Assemblymember Maryjane Shimsky Calls on the EPA to Enforce PCB Cleanup in the Hudson River

Assemblymember MaryJane Shimsky joins State Senator Pete Harckham, chair of the Senate Environmental Conservation Committee, Senate and Assembly colleagues, and the Friends of a Clean Hudson coalition in calling on the EPA to enforce a full remediation of polychlorinated biphenyls (PCBs) in the Hudson River.

“Our local communities are eager to make use of their Hudson River shorelines, but the scale of PCB contamination and the costs of remediation are simply too great for them to bear,” said Shimsky. “The EPA must live up to its promise and ensure that this 200-mile-long Superfund site is restored to safety for our residents, wildlife, and environment.”

In April, the EPA will release a five-year review of the Upper Hudson River dredging performed by General Electric, which has failed to achieve EPA goals for reduced PCB levels in the river sediment. GE released an estimated 1.3 million pounds of PCBs into the river from 1947 to 1977, near the towns of Fort Edward and Hudson Falls. PCBs are carcinogenic “forever” chemicals that accumulate in the food chain and biomagnify in animal and human tissue.

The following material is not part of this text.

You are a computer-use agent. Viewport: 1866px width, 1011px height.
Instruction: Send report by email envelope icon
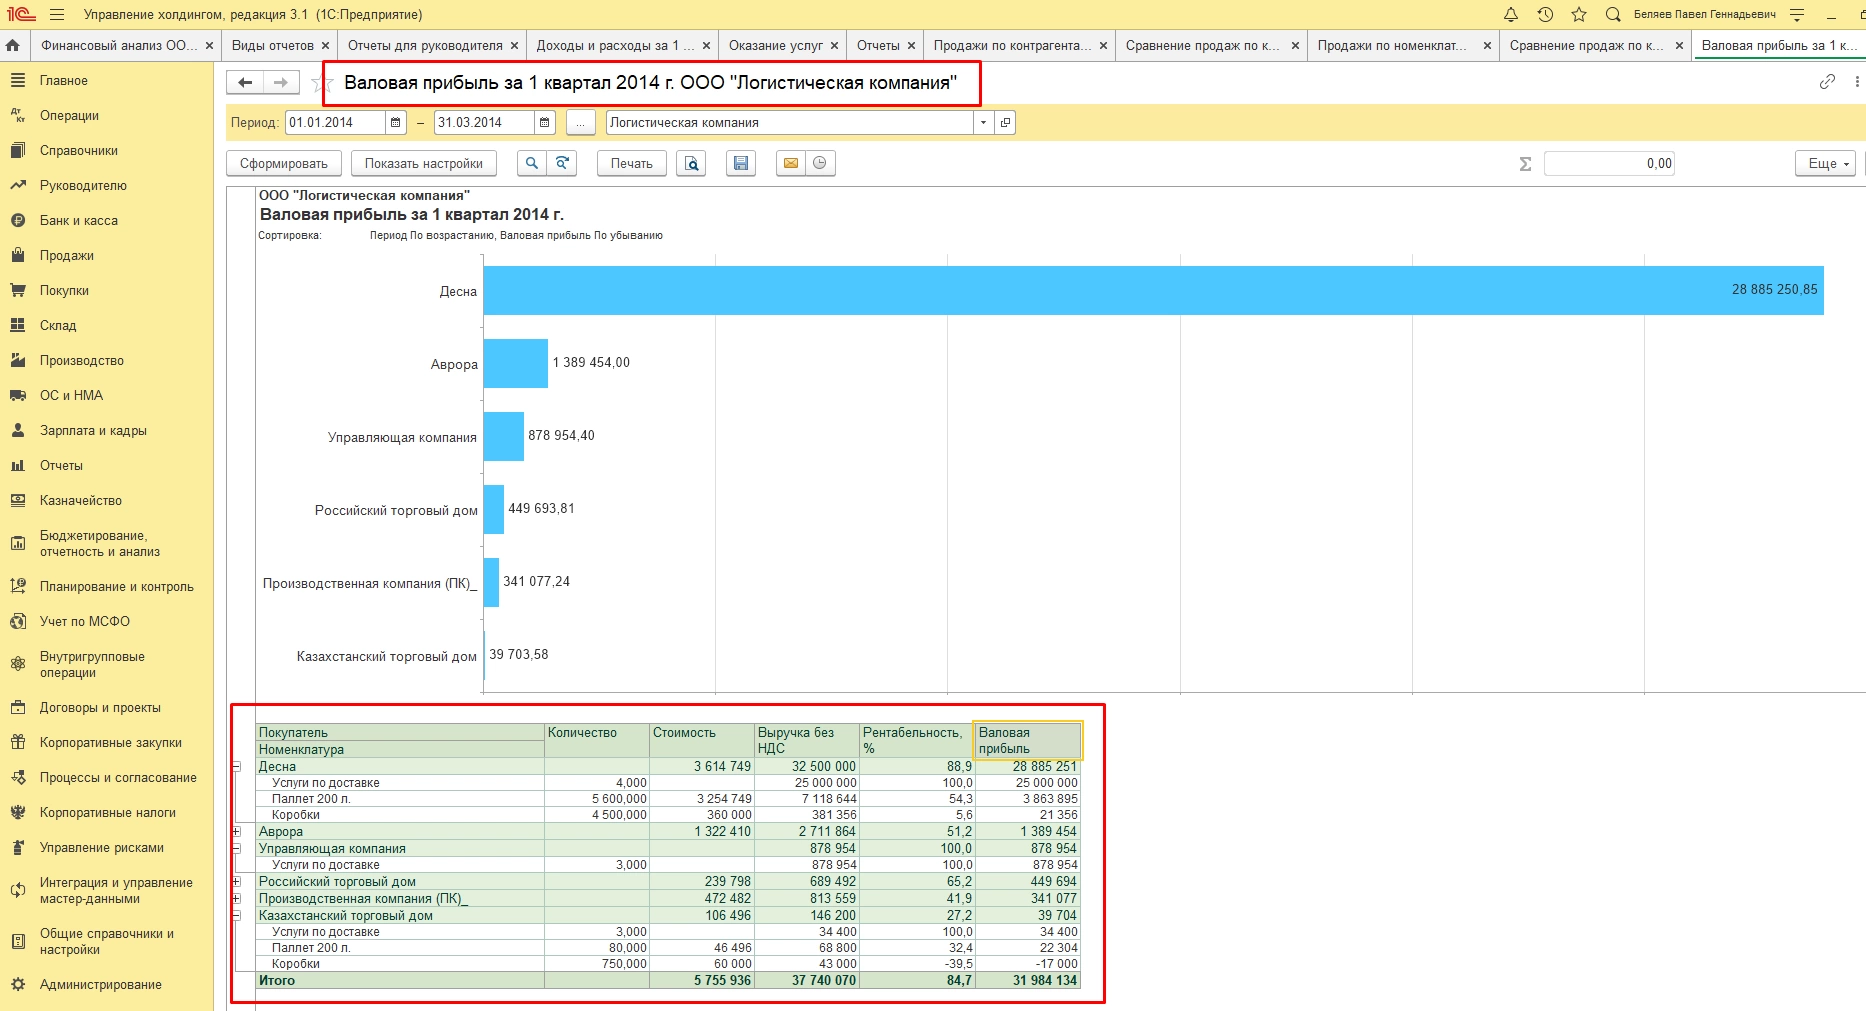(791, 163)

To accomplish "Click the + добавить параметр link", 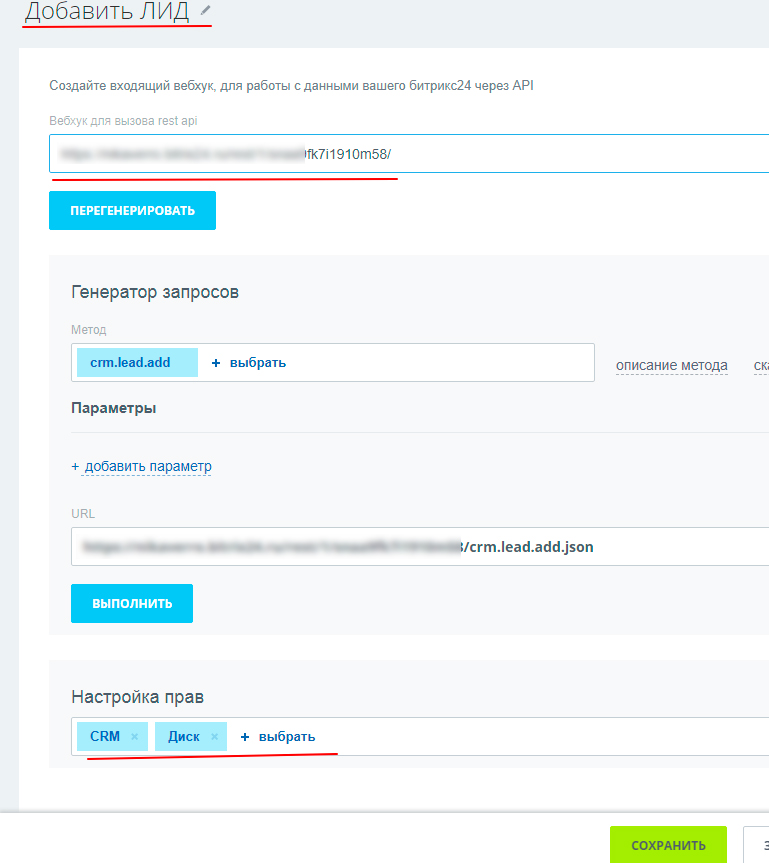I will coord(141,466).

Dangerous levels have been found as far south as New York Harbor, and the State has advisories currently in effect against eating fish caught in the Hudson River — due mainly to PCB pollution.

“We have millions of New Yorkers who live along the Hudson, and we need them to come out and speak against the EPA allowing PCBs to remain in the river,” Shimsky said. “The river must be dredged for the public health and safety of all of our communities.”

Shimsky and 42 colleagues in the State Legislature have issued a joint letter to EPA Administrator Michael Regan, in which they denounced the “persistent environmental injustice through toxic PCB pollution” and “disproportionate and adverse human health and environmental burdens” borne by communities along the Hudson River.